- **JOB**
Show every line below that contains the string "Instruction", copying each one in full.

- **PROVIDED RECORDS**
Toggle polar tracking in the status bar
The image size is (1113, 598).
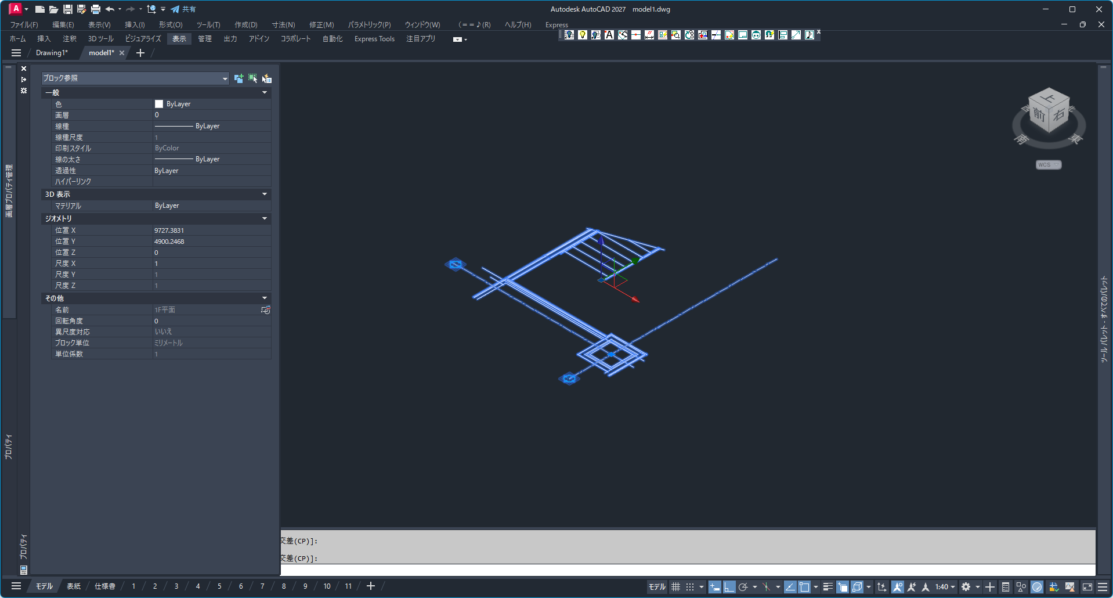[743, 587]
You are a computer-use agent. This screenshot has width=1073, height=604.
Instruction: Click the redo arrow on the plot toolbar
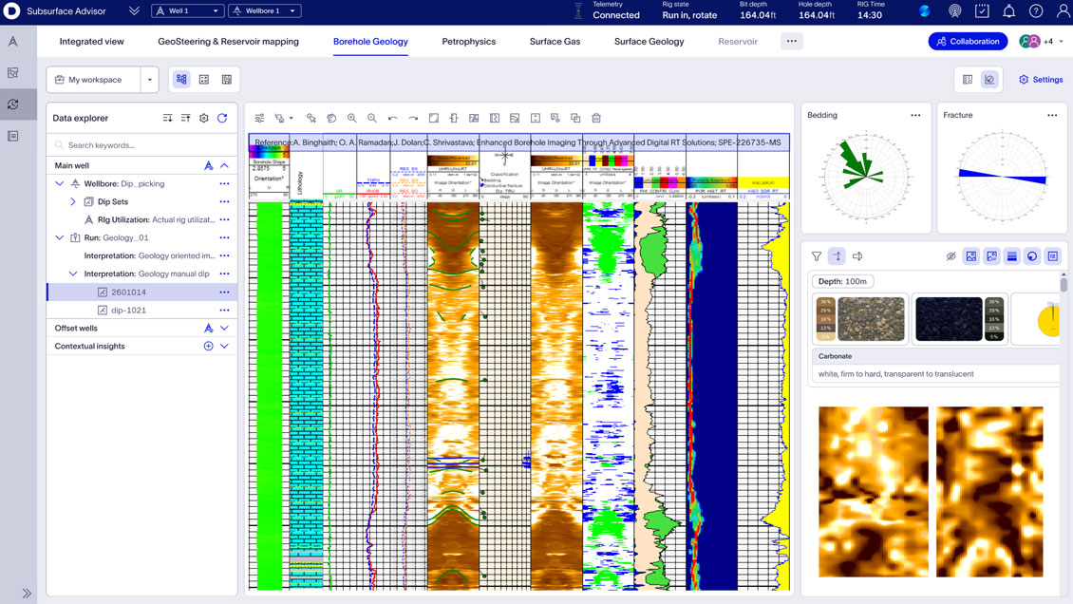[x=411, y=118]
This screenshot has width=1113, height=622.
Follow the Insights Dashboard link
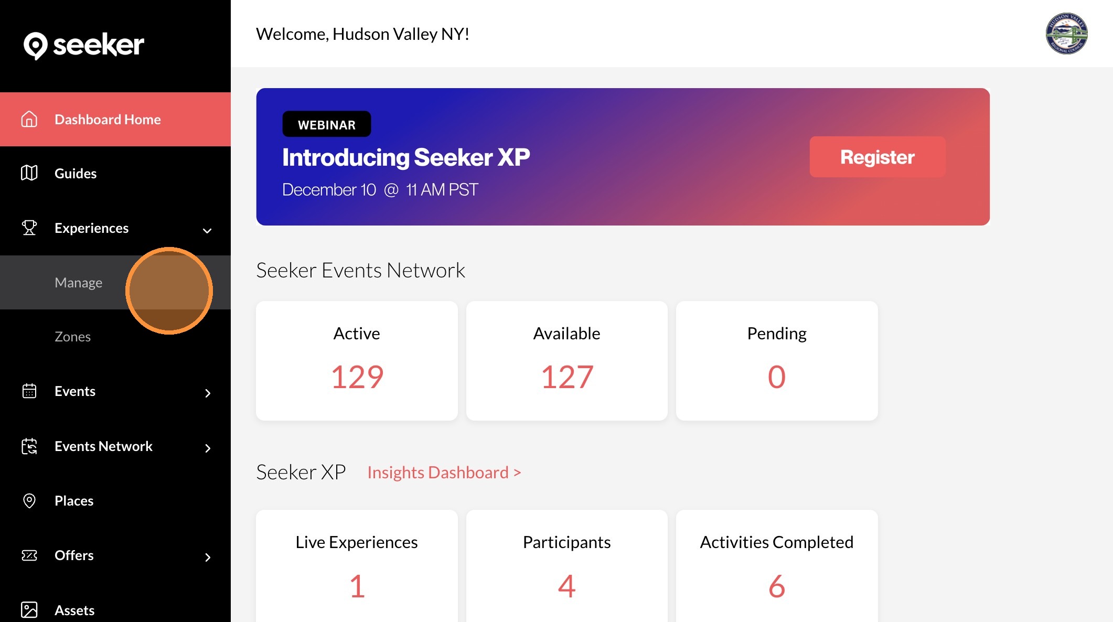click(444, 473)
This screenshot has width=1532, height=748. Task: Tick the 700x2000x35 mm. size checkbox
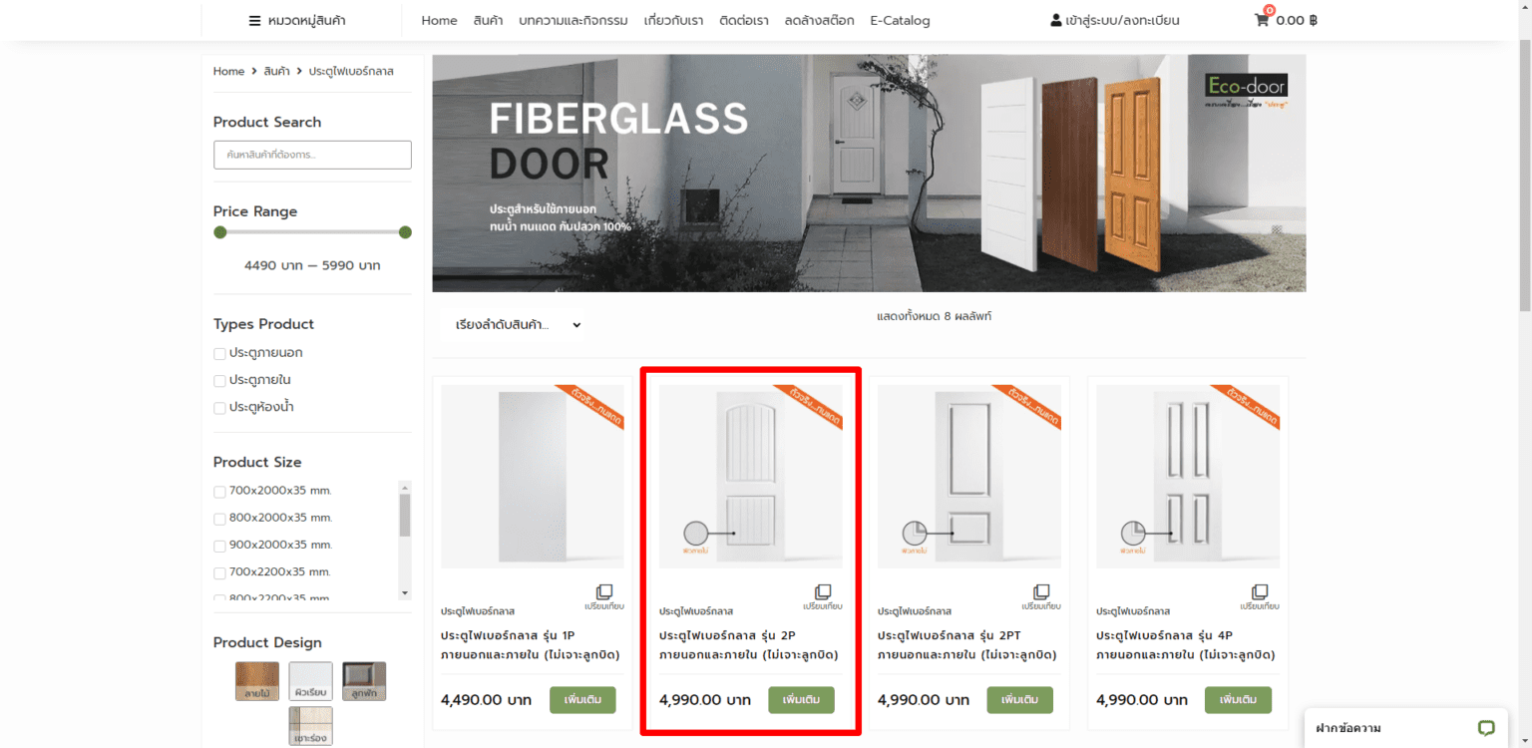point(219,491)
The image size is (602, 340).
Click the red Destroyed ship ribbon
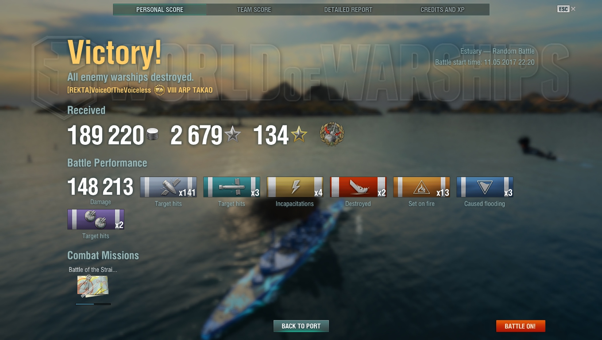[359, 187]
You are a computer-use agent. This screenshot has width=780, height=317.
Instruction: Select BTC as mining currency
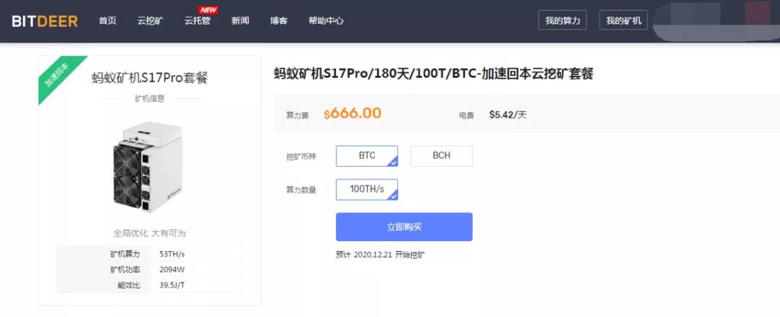(x=367, y=156)
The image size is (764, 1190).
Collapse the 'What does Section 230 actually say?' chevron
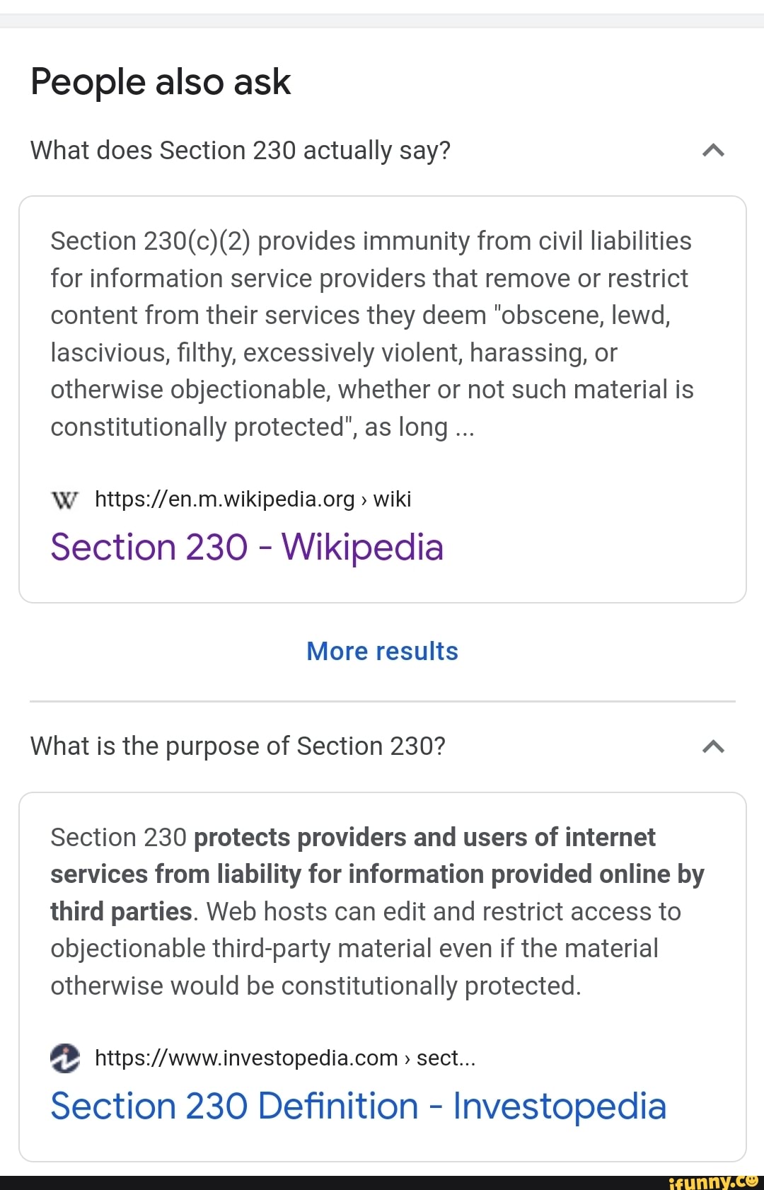(x=713, y=150)
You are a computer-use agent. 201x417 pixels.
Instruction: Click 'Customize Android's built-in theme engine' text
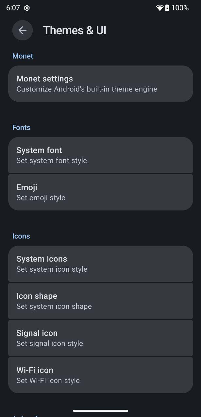87,89
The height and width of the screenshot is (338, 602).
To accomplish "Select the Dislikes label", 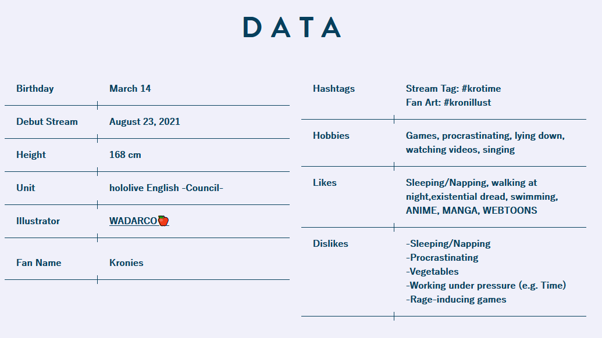I will point(330,244).
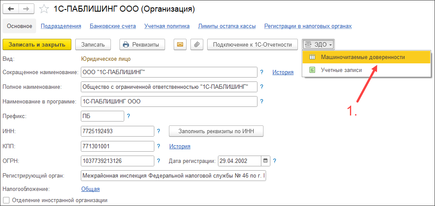Viewport: 435px width, 206px height.
Task: Click the paperclip attachments icon
Action: tap(196, 44)
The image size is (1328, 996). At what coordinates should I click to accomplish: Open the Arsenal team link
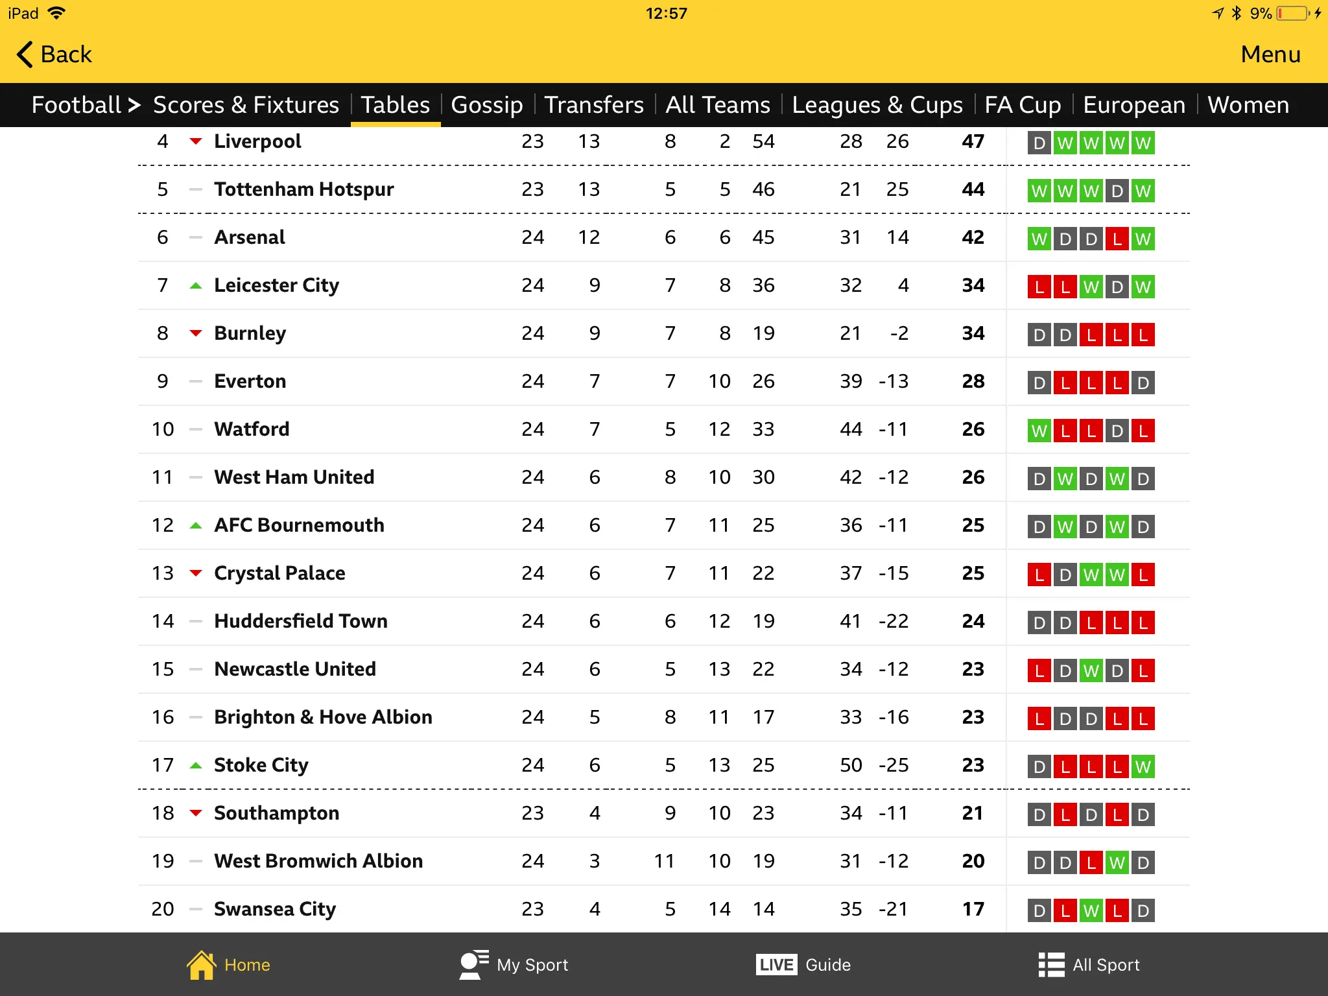tap(250, 237)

- **FINISHED EXERCISE**
Instruction: Click the redo arrow on the plot toolbar
Instruction: Select BTC as mining currency
Instruction: Click 'Customize Android's built-in theme engine' text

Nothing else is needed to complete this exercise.